Currently, there is an on-going debate about the value of book reviews. Some first-time authors balk when they find out the expensive price tag associated with getting notable reviews from trusted authorities, such as Kirkus or Clarion. To some, paid book reviews from big names can seem like nothing more than costly endorsements. (This can leave a slimy feeling inside.)


Cost of Reviews

Indeed, the cost of reviews can add up. They are not cheap! Here is a short list of some of the paid review services, who charge for honest reviews, current fees per book:


Kirkus $425

Blue Ink $395

Indie Reader $275

San Francisco Book Review $199

US Review of Books $99

Online Book Club $99

Neon Books $45

Sure, there are places that offer free reviews but these are traditionally reserved for books that have been published professionally. For example: Many major news outlets typically only review professionally published work.

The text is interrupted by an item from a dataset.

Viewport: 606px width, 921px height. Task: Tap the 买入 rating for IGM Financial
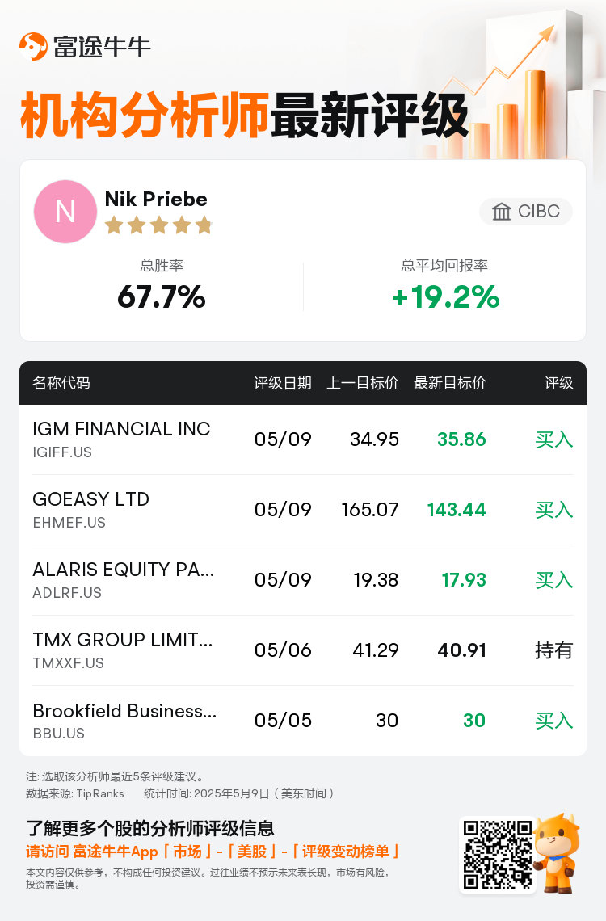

This includes the Chicago Tribune and until recently the New York Times. (Typically for these free reviews, a book is sent months in advance of publication at the bequest of an author by his or her publishing agency. The books come with a sell sheet and are professionally edited. Thus, even to get access to such a caliber of "free" review, one must have gone through the hoops and costs associated with belonging to a publishing agency.)


Marketing


However, publishers and traditional booksellers have a tendency to look at things a different way. Gathering book reviews are part of the standard process for how books are handled. It's how potential buyers can know about the relative quality of a book they are about to purchase before making a commitment. A glowing endorsement from a trusted source, such as a major newspaper, can make a potential reader give a book a try.


Getting a book review from a key influence (e.g. Oprah Winfrey) can help make it visible to audiences. Reviews help provide important 'social proof' to even non-buyers. Customers want to read books that others have read and found interesting. If a book has a solid number of reviews, it generally will do better and generate more interest. Reviews are "social evidence" that a book is good and worth your time.


Strong Social Proof

A lot of reviews are strong social proof that a book is popular. Popular books tend to sell. Accordingly, Amazon, one of the world's most major retailers for books, puts a lot of effort into its algorithms used to rate books. According to research, approx 84% of people trust an online product review almost as much as they trust the recommendation from a friend as they use it to inform their purchase.


Buyers tend to look at the average star rating for each Amazon product and many people specifically root out negative reviews just to see what is the worst case scenario in what they are buying.


In short, book reviews can translate into sales. While they may be considered a necessary evil, book reviews do serve a purpose. They help give the potential reader a sense of what they are getting into before they take the leap. In summary, it is important to not skim on things, such as book reviews, that may seem costly as they can actually produce a huge return on investment.